22 января. Вчера вечером получил из Москвы два экземпляра нового «Крокодила» — на плохой бумаге: цена 1 р. 50 к. В чем дело, не знаю, письма при этом нет. Был часа два или три в Рукописном отделении Пушкинского Дома — смотрел письма Н.Успенского. Ах, это такой отдых от Клячки, Госиздата, «Красной газеты» — тихо, люди милые, уют — и могильное очарование старины.
Вышел у них Ив. Панаев, под редакцией Иванова-Разумника. Разумник прислал мне книгу с надписью: «Редавдотье — Редиван». Книга издана неважно.
1 февраля. Вечером звонок от Маршака: «Я из-за вас в Москве 4 дня воевал, а вы даже зайти ко мне не хотите!» Как объяснить ему, что, если я пойду к нему, мне обеспечена бессонная ночь. Я пошел, он сияет — все его книги разрешены. Он отлично поплавал в Москве в чиновничьем море, умело обошел все скалы, и мели, и рифы — и вот вернулся триумфатором. А я, его отец и создатель, раздавлен. Мои книги еще не все рассматривались, но уже зарезаны «Путаница», «Свинки», «Чудо-дерево», «Туфелька». Маршак приехал в Кремль, очаровал Менжинскую, и выяснилось, что моя «Муха-Цокотуха» и мой «Бармалей» (наиболее любимые мною вещи) будут неизбежно зарезаны. Вообще для этих людей я — одиозная фигура. «Особенно повредила вам ваша книга „Поэт и палач“. Они говорят, что вы унизили Некрасова». Вопрос о моих книгах должен был решиться вчера, во вторник.
3 января[73]. Сейчас сяду писать воспоминания о Горьком.
Только что сообщили мне про статью Крупской{1}. Бедный я, бедный, неужели опять нищета?
Пишу Крупской ответ{2}, а руки дрожат, не могу сидеть на стуле, должен лечь.
15 февраля. Видел вчера Кольцова. В «Европейской». Лежит — простужен. Мимоходом: есть в Москве журнальчик — «Крокодил». Там по поводу распахивания кладбищ появились какие-то гнусные стишки какого-то хулигана. Цитируя эти стишки, парижские «Последние новости» пишут: «В „Крокодиле“ Чуковского появились вот такие стишки, сочиненные этим хамом. Чуковский всегда был хамом, после революции нападал на великих писателей, но мы не ожидали, чтобы даже он, подлый чекист, мог дойти до такого падения».

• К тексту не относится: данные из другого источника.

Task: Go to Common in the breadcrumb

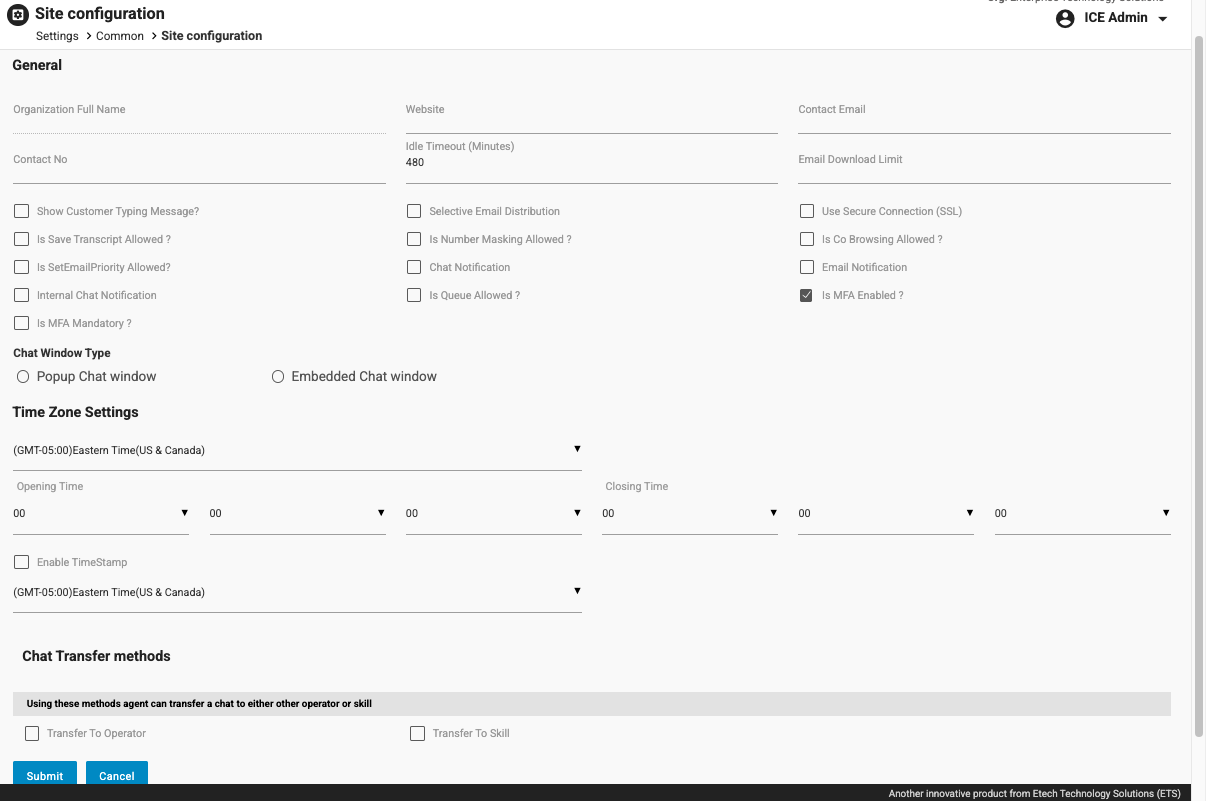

Итак, здесь меня ругает Крупская за одного «Крокодила», а там Милюков за другого.
14 марта. Сегодня позвонили из РОСТА. Говорит Глинский. «К.И., сейчас нам передали по телефону письмо Горького о вас — против Крупской, — о „Крокодиле“ и „Некрасове“»{3}. Я писал письмо и, услышав эти слова, не мог больше ни строки написать, пошел к Маше в обморочном состоянии. И не то чтобы гора с плеч свалилась, а как будто новая навалилась — гора невыносимого счастья. Бывает же такое ощущение. С самым смутным состоянием духа — скорее испуганным и подавленным — пошел в Публичную библиотеку, где делал выписки из «Волжского вестника» 1893 г., где есть статья Татариновой о Добролюбове почти такая же, как и та, которая «найдена» мною в ее дневниках. Повздыхав по этому поводу — в Госиздат. Там Осип Мандельштам, отозвав меня торжественно на диван, сказал мне дивную речь о том, как хороша моя книга «Некрасов», которую он прочитал только что. Мандельштам небрит, на подбородке и щеках у него седая щетина. Он говорит натужно, мосле всяких трех-четырех слов произносит МММ, МММ, — и даже эм, эм, эм, — но его слова так находчивы, так своеобразны, так глубоки, что вся его фигура вызвала во мне то благоговейное чувство, какое бывало в детстве по отношению к священнику, выходящему с дарами из «врат». Он говорил, что теперь, когда во всех романах кризис героя, — герой переплеснулся из романов в мою книгу, подлинный, страдающий и любимый герой, которого я не сужу тем губсудом, которым судят героев романисты нашей эпохи. И прочее очень нежное.